Yeah, theoretically rust can be faster than ruby/python/node, but it's harder to optimize it enough to get to that point and you will have a much harder time finding devs to work on such a project because the amount of backend devs that have enough rust experience is so small, they're like on the opposite sides of the ven diagram of languages for web developers.
On top of all that, languages which are heavily used for web development often get low level optimizations baked into the frameworks/languages so you can get pretty amazing performance uplifts over time to bring it to the level of lower level languages.
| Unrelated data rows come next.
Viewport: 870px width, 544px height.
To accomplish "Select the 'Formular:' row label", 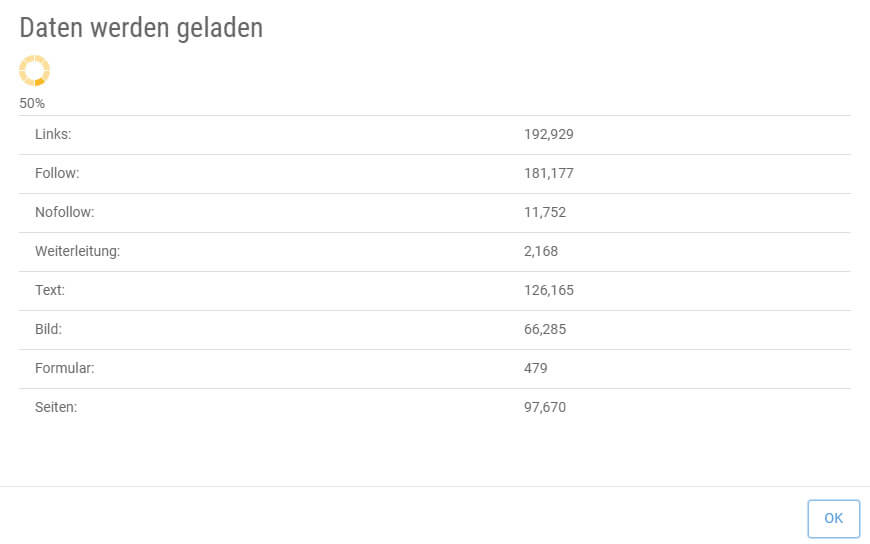I will tap(64, 368).
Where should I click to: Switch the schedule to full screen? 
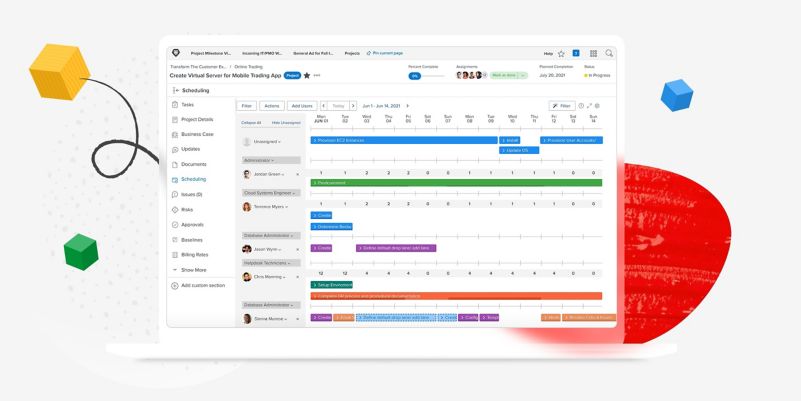pyautogui.click(x=589, y=105)
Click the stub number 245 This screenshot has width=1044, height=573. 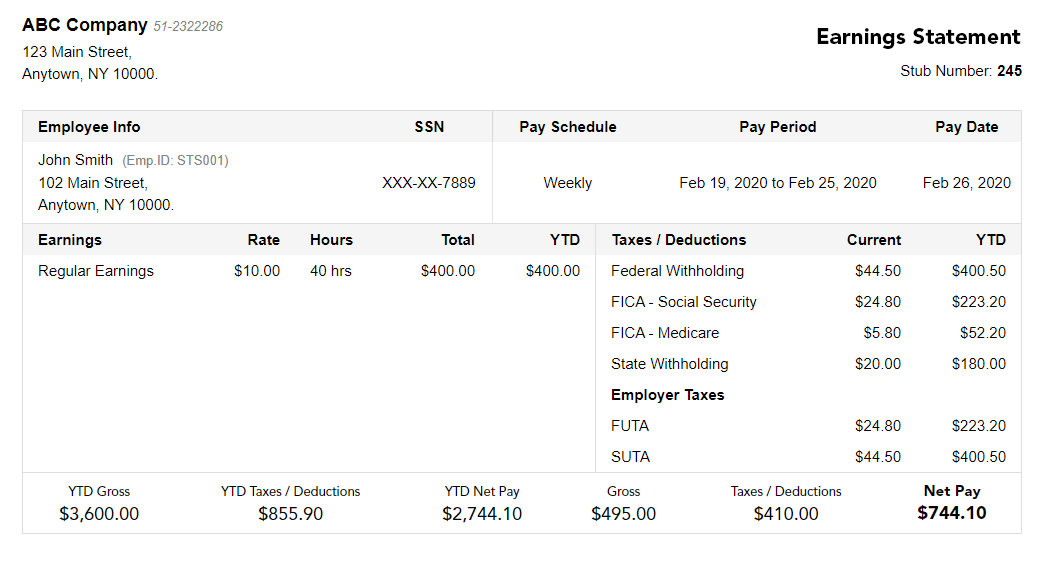pos(1009,71)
I think the devs openly stated they aren't backend bods and asked for help optimising the database as a priority. There's a bit of work going on on github to sort that out I think. Anyone reading this who can optimise postgresql or contribute to a database agnostic retool should probably speak to the devs as I imagine you'd be welcome.
I wish I could help so much but I doubt they're going to retool into .net haha.
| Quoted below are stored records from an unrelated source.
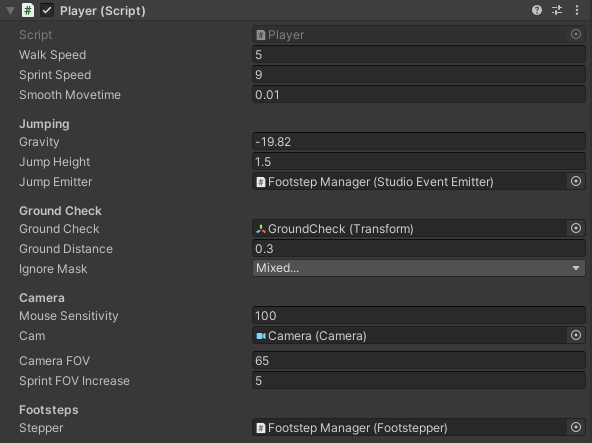
Task: Open the object picker for Cam field
Action: click(576, 335)
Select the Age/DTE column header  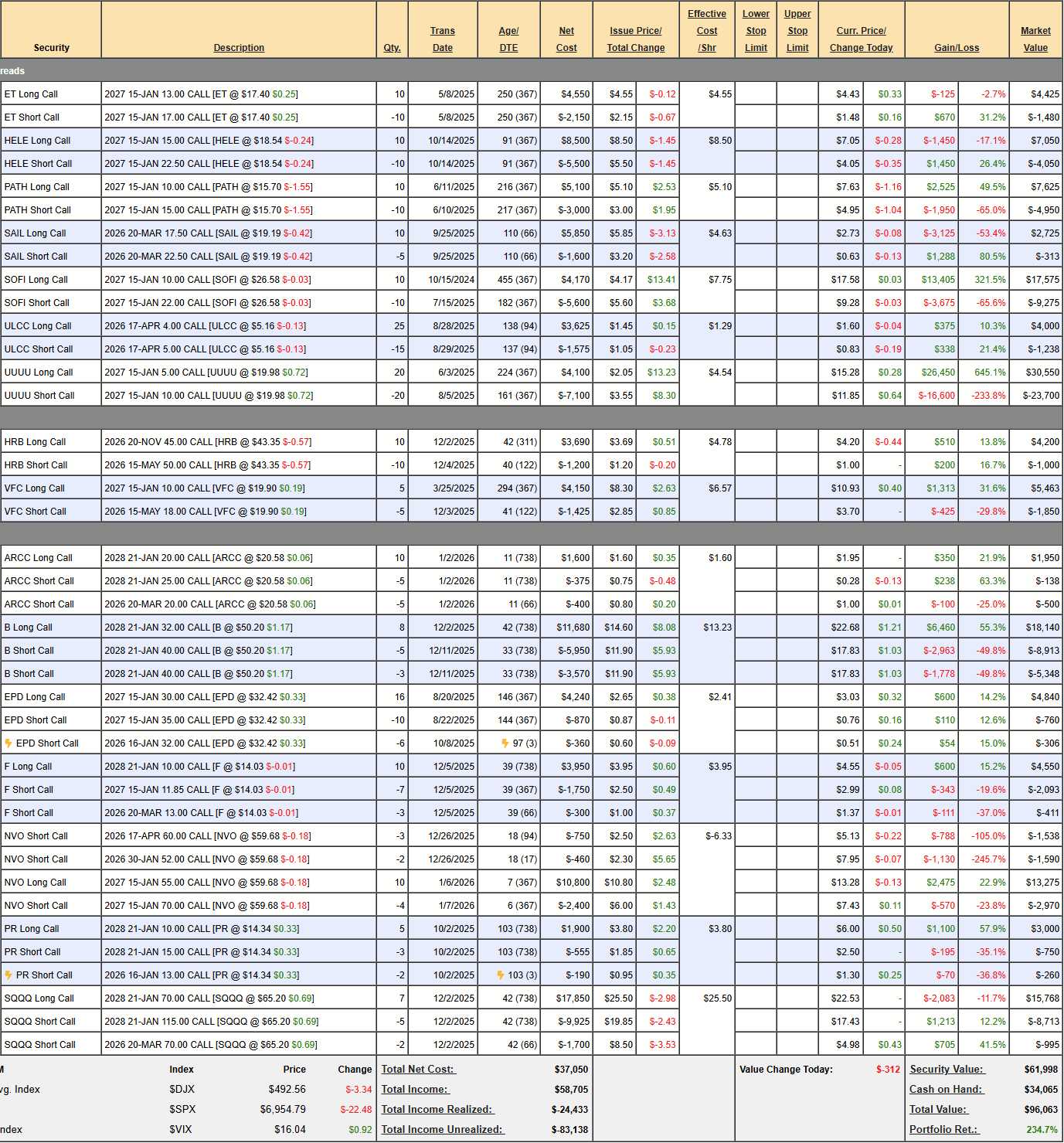click(x=508, y=39)
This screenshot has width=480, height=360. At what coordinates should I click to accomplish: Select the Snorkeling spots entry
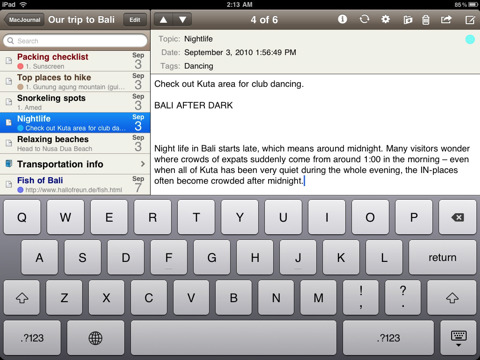pos(75,102)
Which is fine. If they wanted to learn Rust and wrote inefficient code, good for them. I appreciate their efforts. Rust can certainly be beaten into shape and perform well enough in the end.
Rust itself or the way the Rust logic is implemented is not the bottleneck. Like most decent web applications the bottleneck is the database and how the decentralized protocols themselves are reconciled there.
Scaling massive amounts of records like Lemmy has been forced to is almost always IO bound at the database level even when a web service is centralized; this is much more difficult in federated architectures. This is why “NoSQL” databases have increased in popularity, but they are also not a magic bullet as there are major ACID trade offs one needs to consider.
The real benefit as I see it for using rust for backends is memory safety.
All the major languages for web backends are memory safe. Java, C#, etc
These are garbage collected languages and come with the overhead of such a process. Rust has no GC process and instead relies on reference counters to statically track live memory.
"GC overhead" only matter for extreme realtime applications, like emulators, games, drivers, simulators, etc. a 10msec (or even a 100msec) pause in a request processing isn't gonna even be noticed when your network, database and disk IO are literally orders of magnitude higher. Use Rust for web services if you like the language, comfortable with it, etc. Don't use it because you think it'll give you "more performance" or "reduce GC overhead".
Java, C#, Python, Node, or even PHP as languages will never be your web backend bottleneck. Large scale web services performance tuning is entirely architectural. What caches you keep, how you organize your data, how many network operation does 1 user interaction translate to, stateful vs stateless components etc.